The product actually came to market in the first quarter of 1986. The first sales calls were made, and a series of seminars with HP initiated. In April 1986, Autometric split the Fort Collins office into two groups. One group continued to perform support services for the federal government and the public domain packages MOSS, AMS, MAPS and COS. This group was headed by Dr. Bruce Morse. Dr. Morse now works for UGC Consulting. The other group was headed by Dr. Reed.
This group, which included the original design and development team, was actually split off as a wholly owned subsidiary of Autometric called Deltasystems. One of the stipulations was that Deltasystems would not sell Deltamap into the Federal government marketplace for a period of not less than two years, which avoided competition with the MOSS family of software. (2015 note: In retrospect, this was a REALLY bad decision)

The first port of Deltamap (GenaMap) was initiated in the fall of 1986 to a MASSCOMP computer, performed at a customer's request. This port was relatively difficult and quickly educated the development staff that a more machine independent development environment could be implemented that would dramatically facilitate software ports to other UNIX platforms in the future. We did not know it at the time, but many of the design objectives stated after this first port are many of the concepts now used when Open Systems are discussed. By the end of the first year, we were able to develop an installed base of six customers worldwide. Unbelievably, the company broke even in its first full year of operation. By the end of the second year, we had a worldwide installed base of 18 customers. During 1987, the Deltasystems staff began to feel that Autometric did not represent the best corporate structure for developing and selling COTS GIS. This was because Autometric was primarily a Department of Defense contractor that specialized in developing prototype software systems. Deltasystems wanted to develop a sales- and support-oriented corporate climate in which technology was an integral part, but not the end goal. In 1987, we implemented the first windows version of Deltamap using HP Windows.

TASKS AND EXERCISES:
1 - According to the Deltamap history, how many customers made up the worldwide installed base by the end of the second year?
2 - Transcribe the stretch of the Deltamap history from "This group, which" through "REALLY bad decision)".
3 - Pick up the Deltamap history where it stops and continue it.
None of the saved entries are needed here.

(Saved entries)
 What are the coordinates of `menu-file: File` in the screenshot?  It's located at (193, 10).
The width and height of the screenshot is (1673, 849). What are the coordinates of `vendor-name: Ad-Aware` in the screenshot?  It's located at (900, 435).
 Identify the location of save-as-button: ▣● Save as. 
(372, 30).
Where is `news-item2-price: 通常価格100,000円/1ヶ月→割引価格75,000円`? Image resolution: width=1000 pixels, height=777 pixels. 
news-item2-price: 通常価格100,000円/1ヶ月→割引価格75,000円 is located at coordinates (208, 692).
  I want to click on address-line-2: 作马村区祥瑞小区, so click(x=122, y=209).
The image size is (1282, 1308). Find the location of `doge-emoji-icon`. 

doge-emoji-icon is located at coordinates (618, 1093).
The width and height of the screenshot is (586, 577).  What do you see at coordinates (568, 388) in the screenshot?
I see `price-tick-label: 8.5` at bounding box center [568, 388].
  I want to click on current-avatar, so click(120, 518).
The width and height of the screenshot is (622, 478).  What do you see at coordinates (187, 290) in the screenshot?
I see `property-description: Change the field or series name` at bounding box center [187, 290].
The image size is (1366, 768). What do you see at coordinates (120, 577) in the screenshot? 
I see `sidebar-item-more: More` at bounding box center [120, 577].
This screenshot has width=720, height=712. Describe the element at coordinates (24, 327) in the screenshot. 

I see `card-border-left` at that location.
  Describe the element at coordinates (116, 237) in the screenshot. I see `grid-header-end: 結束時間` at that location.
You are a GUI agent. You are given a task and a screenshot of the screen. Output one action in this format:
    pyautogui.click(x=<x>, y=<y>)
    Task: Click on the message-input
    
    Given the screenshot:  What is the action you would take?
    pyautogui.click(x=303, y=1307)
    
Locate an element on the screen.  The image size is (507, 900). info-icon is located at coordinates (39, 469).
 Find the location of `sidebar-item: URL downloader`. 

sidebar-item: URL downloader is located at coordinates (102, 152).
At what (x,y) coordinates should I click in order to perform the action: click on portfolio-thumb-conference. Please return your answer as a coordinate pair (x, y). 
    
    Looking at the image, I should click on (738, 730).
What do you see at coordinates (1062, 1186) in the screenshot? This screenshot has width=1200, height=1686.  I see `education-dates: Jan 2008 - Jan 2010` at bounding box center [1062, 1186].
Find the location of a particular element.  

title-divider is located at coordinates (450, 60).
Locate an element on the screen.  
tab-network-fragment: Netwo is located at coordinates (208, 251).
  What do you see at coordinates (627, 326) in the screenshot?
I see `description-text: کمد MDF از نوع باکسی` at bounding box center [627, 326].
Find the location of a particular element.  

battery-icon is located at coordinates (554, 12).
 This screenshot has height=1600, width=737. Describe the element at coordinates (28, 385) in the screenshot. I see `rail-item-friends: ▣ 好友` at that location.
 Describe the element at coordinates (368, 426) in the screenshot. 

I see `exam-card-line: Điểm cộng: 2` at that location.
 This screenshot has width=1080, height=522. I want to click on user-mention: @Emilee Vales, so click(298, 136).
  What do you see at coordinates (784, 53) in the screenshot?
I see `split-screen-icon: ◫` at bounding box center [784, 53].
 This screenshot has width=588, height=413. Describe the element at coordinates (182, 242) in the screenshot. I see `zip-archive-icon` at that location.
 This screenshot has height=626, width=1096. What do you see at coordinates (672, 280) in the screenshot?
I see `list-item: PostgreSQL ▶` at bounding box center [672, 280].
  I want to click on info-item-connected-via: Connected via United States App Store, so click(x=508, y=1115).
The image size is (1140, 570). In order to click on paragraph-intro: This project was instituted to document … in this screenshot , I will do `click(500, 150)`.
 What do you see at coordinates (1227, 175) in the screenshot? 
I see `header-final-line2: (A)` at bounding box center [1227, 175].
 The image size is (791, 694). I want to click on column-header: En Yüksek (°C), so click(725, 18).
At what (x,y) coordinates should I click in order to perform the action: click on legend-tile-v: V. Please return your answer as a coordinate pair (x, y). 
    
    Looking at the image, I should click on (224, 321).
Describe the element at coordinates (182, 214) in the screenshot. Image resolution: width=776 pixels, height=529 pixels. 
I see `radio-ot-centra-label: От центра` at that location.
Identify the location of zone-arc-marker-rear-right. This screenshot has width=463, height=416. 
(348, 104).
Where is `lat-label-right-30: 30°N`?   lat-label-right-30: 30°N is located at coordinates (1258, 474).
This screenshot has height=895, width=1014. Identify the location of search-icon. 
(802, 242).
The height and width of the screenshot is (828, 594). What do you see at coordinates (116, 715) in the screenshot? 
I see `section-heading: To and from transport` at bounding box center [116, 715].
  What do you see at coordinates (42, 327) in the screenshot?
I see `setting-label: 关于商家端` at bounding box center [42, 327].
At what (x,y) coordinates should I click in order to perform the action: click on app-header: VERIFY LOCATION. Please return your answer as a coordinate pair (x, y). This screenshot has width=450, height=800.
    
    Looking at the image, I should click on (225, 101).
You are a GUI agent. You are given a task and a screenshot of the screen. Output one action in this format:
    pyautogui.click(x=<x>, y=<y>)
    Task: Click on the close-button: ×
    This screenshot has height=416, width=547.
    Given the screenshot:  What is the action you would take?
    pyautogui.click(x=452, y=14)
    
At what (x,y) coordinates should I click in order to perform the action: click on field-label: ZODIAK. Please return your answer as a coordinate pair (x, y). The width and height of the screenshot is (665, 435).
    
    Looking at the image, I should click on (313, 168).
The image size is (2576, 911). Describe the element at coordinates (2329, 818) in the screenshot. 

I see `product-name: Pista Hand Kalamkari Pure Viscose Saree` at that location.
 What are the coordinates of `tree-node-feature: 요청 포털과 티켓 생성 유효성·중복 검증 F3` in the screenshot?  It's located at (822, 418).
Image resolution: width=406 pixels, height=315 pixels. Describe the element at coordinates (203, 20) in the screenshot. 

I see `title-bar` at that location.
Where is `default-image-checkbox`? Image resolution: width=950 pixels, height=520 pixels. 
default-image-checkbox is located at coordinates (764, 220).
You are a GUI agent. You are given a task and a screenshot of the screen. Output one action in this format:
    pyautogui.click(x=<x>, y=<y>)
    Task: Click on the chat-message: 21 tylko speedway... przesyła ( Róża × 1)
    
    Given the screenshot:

RESULTS BY TASK:
1 - 18 customers

2 -
This group, which included the original design and development team, was actually split off as a wholly owned subsidiary of Autometric called Deltasystems. One of the stipulations was that Deltasystems would not sell Deltamap into the Federal government marketplace for a period of not less than two years, which avoided competition with the MOSS family of software. (2015 note: In retrospect, this was a REALLY bad decision)

3 -
By early 1988, Autometric management agreed with this analysis and gave Deltasystems approval to find outside investors to buy the Deltasystems stock. Also in 1988, the first annual Users Conference was held. In this first Conference, there were only 22 attendees. During 1988, the development staff adopted X Windows as the ideal window management environment. By the end of 1987, Deltamap was operational on
three different platforms - HP, SGI and MASSCOMP. By early 1989, we found an interested party for buying 100 percent of the Deltasystem's stock - Genasys. They had just completed a stellar year in Australia, capped with the winning of SLIC, a huge statewide GIS-LIS project (based on use of Deltamap ). Thus, in April 1989, the ownership of Delta systems changed hands. The company name was changed to Genasys II, Inc. The product name was changed to GenaMap to conform with the name used in Australia. The name changes, while perceived as being good in terms of long-term global recognition, impacted our ability to conduct business. As a result, 1989 was the first year the company did not experience a rapid growth. During the same period, Genasys Fort Collins hired our first full-time sales staff. We were also able to once again market into the federal government. We immediately added two additional vertical markets: defense, and environmental, including forestry. Both of these markets took more than 12 months to develop but now represent more than 40 percent of the Genasys business base. In addition, the software was ported to the Sun hardware platform. Full continuous mapping was released in 1989. A distributor for Mexico was signed in 1989. In December 1989, the first version of the GenaCivil product line was released on HP workstations.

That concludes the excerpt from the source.